Tuesday night’s fire never reached the building’s first floor, where waiters had prepared settings for future diners. But the damage was evident: Smoke blackened the walls and water flooded the floors.
The water from the firefighters’ hoses also filled the glasses.
“It looks like a ghost restaurant,” said Steve Taylor, co-owner of Marco’s. “It’s like walking onto the Titanic.”
On Thursday, Taylor and his wife, Evie, returned to the devastated Lisbon Street restaurant with city building inspector Gary Campbell.
They walked into the upper stories, where the roof was destroyed and much of the structure was charred beyond saving. They also walked through the former restaurant, where water and smoke did the damage.
“It’s too soon to know what we’re going to do,” said Taylor.
“Ideally, we’d like to rebuild,” he said. “That would be the ultimate: bigger, better and modern. We just don’t know yet.”
However, any renovation would be only a partial one. After the inspection, the city determined that the top two stories of the building must be torn down, said David Hediger, Lewiston’s deputy planning director.
It’s news that Taylor is still coming to terms with. “It’s like a death in the family,” he said.
At the time of the fire, the restaurant was closed for a week’s vacation. The Taylors were camping in Monmouth with their three girls.
Then, at 12:30 a.m. Wednesday, Evie Taylor’s mother appeared at the campsite.
The Taylors rushed to the fire and watched as the place burned. Several of the restaurant’s 18 workers came, too. They stayed until firefighters shooed them away around 4 a.m.
“Things had been going better than ever,” said Steve Taylor. “When you see this, you can’t think straight.”
The 35-year-old restaurateur had worked there since 1993, when he was hired as a cook. In April 2000, owner Marco Giancotti sold the restaurant to Taylor and his partner, Duane Arnold.

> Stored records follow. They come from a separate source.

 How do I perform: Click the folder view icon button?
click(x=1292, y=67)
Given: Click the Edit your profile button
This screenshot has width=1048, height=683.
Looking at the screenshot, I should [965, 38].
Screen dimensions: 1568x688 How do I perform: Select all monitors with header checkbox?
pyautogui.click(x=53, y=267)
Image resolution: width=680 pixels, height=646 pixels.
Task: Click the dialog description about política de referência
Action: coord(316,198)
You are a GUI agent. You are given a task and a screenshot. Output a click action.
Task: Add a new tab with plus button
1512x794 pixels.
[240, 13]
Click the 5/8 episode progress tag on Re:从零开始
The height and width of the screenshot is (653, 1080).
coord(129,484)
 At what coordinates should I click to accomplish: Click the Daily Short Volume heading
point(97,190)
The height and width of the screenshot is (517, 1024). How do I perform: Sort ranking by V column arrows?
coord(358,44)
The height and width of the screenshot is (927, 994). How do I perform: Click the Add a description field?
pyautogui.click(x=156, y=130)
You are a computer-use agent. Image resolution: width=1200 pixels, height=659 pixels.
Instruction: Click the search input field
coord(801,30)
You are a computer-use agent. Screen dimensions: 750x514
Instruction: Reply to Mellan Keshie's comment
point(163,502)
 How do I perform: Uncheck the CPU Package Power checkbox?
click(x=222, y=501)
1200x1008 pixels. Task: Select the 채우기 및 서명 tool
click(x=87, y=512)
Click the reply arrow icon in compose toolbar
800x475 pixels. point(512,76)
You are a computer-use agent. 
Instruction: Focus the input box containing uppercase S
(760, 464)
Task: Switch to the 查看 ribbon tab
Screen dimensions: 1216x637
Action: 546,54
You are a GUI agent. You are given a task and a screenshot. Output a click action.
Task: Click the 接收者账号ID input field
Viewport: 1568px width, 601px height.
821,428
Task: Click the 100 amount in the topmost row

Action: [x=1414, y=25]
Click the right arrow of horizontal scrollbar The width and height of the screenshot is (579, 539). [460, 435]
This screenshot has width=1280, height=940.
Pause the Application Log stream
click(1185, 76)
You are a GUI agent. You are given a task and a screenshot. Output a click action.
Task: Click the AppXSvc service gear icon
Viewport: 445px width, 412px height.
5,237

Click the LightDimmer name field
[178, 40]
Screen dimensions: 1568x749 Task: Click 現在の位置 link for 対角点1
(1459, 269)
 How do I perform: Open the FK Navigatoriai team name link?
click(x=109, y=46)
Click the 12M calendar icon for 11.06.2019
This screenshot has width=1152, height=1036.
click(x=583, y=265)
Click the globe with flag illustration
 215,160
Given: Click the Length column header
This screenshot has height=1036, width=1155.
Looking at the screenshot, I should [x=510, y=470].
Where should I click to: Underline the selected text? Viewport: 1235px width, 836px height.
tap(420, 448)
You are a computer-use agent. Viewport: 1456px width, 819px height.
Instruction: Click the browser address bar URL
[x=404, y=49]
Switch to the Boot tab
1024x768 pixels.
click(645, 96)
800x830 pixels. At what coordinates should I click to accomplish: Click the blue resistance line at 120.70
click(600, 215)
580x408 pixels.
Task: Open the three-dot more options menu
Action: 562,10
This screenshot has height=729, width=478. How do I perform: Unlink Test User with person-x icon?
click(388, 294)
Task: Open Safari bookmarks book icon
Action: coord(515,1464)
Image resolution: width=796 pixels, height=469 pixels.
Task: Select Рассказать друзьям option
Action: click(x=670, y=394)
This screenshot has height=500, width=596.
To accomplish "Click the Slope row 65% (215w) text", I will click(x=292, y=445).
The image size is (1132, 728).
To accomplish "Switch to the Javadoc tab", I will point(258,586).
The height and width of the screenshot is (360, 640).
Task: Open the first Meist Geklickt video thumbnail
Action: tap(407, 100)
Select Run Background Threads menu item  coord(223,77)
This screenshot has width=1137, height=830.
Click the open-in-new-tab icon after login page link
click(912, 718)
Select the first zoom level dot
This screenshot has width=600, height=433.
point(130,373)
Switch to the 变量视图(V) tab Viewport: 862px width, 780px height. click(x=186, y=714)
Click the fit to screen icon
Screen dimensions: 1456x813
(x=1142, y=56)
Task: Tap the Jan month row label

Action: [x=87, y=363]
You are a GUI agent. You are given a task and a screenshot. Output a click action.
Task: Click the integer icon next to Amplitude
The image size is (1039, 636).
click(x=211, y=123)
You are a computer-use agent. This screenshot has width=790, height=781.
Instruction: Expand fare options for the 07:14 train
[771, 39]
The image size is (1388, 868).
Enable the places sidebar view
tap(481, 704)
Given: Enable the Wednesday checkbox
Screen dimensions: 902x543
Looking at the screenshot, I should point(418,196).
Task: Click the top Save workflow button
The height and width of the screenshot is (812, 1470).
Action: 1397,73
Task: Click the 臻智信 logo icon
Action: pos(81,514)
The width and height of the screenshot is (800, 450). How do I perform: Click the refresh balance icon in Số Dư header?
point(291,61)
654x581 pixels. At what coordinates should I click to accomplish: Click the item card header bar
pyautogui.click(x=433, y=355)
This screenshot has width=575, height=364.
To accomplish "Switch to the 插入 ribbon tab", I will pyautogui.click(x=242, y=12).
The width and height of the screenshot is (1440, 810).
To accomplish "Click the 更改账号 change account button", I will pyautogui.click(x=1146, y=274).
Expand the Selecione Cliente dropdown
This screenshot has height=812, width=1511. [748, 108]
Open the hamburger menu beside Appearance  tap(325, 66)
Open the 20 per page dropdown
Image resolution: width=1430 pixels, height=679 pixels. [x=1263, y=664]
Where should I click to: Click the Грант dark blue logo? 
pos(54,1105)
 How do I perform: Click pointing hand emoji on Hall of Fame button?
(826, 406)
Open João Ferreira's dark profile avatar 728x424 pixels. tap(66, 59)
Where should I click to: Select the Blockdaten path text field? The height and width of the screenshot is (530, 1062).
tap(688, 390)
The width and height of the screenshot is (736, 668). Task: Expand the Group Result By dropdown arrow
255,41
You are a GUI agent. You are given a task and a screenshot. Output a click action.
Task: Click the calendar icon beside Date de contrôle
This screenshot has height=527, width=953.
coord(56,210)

By the following January, business was going so well that Arnold and Taylor bought the building in an owner-financed deal. As much as they could, they reinvested earnings back into the business.
“We were trying to renovate in small ways,” Taylor said. They had purchased new carpeting and furniture. There were behind-the-scenes investments on equipment. The partners were also in the process of refinancing the property in hopes of getting a lower interest rate.
Then, the fire happened.
Steve and Evie Taylor never slept Tuesday night. They went home and showered after watching the fire and began answering the telephone.
“The phone calls didn’t stop,” said Evie Taylor, 29. Friends lent support. Employees called.
“That was their life, too,” Steve Taylor said Thursday. He had yet to speak to everyone who worked there. He was also talking to people who had hired him for catering or planned to hold banquets there.
“Everyone has been understanding and supportive,” Taylor said.
He also called Arnold, who was vacationing in Pennsylvania at the time of the fire.
“I expect he’s on the road, heading back,” Taylor said Thursday.
The partners will have to investigate all of their options. They were insured, but the money will probably pay a fraction of the replacement cost, Taylor said.
“This is going to be a slow process,” he said, likely lasting months before a decision is made about Marco’s future.
For the next few days, though, the Taylors plan to be with their girls.
“They loved Marco’s, too,” Evie Taylor said.